* Activity: Given the records below, pull every line with the word "agent" into the answer.

*** Opening Records for this task ***

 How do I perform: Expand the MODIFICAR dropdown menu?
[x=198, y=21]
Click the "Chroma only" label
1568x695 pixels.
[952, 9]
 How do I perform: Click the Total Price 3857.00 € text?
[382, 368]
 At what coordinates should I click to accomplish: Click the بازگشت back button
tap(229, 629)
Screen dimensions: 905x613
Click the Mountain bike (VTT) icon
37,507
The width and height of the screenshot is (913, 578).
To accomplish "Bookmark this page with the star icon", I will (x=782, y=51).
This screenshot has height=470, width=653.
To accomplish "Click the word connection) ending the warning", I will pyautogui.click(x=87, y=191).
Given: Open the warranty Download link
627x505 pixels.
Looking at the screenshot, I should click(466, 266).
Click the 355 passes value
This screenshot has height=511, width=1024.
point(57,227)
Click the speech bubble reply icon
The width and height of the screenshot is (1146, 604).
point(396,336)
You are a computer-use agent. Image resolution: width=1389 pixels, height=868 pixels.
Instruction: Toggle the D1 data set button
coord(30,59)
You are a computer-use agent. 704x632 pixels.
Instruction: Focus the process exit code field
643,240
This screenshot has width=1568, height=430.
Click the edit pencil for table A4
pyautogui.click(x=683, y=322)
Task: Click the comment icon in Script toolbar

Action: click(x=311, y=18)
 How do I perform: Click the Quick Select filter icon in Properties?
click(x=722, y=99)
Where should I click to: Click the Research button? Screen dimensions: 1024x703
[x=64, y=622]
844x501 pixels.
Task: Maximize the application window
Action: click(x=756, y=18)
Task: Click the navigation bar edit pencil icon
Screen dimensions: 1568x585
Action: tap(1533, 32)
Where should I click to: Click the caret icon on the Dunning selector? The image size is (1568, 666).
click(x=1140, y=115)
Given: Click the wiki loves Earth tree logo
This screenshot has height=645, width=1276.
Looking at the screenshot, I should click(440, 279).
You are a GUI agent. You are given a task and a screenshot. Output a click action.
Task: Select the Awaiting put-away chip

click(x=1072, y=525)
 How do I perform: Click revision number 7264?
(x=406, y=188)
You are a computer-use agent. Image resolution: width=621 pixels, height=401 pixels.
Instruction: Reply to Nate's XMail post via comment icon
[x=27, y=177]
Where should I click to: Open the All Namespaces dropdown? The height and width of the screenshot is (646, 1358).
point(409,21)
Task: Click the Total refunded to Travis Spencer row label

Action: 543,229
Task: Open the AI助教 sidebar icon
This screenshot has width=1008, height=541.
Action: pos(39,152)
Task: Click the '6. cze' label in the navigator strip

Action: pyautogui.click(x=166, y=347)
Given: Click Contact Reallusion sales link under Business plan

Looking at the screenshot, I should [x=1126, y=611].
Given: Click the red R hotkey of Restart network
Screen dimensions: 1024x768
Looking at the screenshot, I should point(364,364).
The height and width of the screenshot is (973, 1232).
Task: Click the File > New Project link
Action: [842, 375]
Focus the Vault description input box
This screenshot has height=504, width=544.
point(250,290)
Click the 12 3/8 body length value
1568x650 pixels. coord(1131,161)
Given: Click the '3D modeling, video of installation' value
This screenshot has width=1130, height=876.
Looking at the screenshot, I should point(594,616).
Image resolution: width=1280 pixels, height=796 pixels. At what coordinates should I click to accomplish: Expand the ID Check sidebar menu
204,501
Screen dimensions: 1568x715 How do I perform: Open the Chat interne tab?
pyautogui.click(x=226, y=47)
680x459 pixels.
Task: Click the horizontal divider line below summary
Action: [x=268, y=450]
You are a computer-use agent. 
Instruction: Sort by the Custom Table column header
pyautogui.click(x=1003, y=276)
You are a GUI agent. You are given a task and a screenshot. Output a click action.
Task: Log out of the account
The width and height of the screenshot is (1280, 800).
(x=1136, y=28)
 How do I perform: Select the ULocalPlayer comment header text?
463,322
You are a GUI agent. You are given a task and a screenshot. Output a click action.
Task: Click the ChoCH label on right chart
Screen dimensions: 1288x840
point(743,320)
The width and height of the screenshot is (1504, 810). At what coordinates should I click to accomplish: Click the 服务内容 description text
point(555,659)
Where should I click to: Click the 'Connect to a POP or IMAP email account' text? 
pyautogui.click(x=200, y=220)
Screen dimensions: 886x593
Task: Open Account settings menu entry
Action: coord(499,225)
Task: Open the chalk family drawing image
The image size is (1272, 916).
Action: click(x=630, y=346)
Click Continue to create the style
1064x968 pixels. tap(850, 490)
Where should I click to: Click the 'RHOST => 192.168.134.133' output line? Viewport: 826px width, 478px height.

*** Closing Records for this task ***

* Result for this task:
You are a computer-use agent. Image resolution: width=1389 pixels, height=868 pixels.
You are a computer-use agent. 704x632 pixels.
You are a GUI agent. You are given a task and a screenshot. Output a click action.
You are a computer-use agent. Image resolution: width=621 pixels, height=401 pixels.
You are a computer-use agent. 
You are a GUI agent. You are given a task and a screenshot. Output a click action.
You are a GUI agent. You are given a task and a screenshot. Output a click action.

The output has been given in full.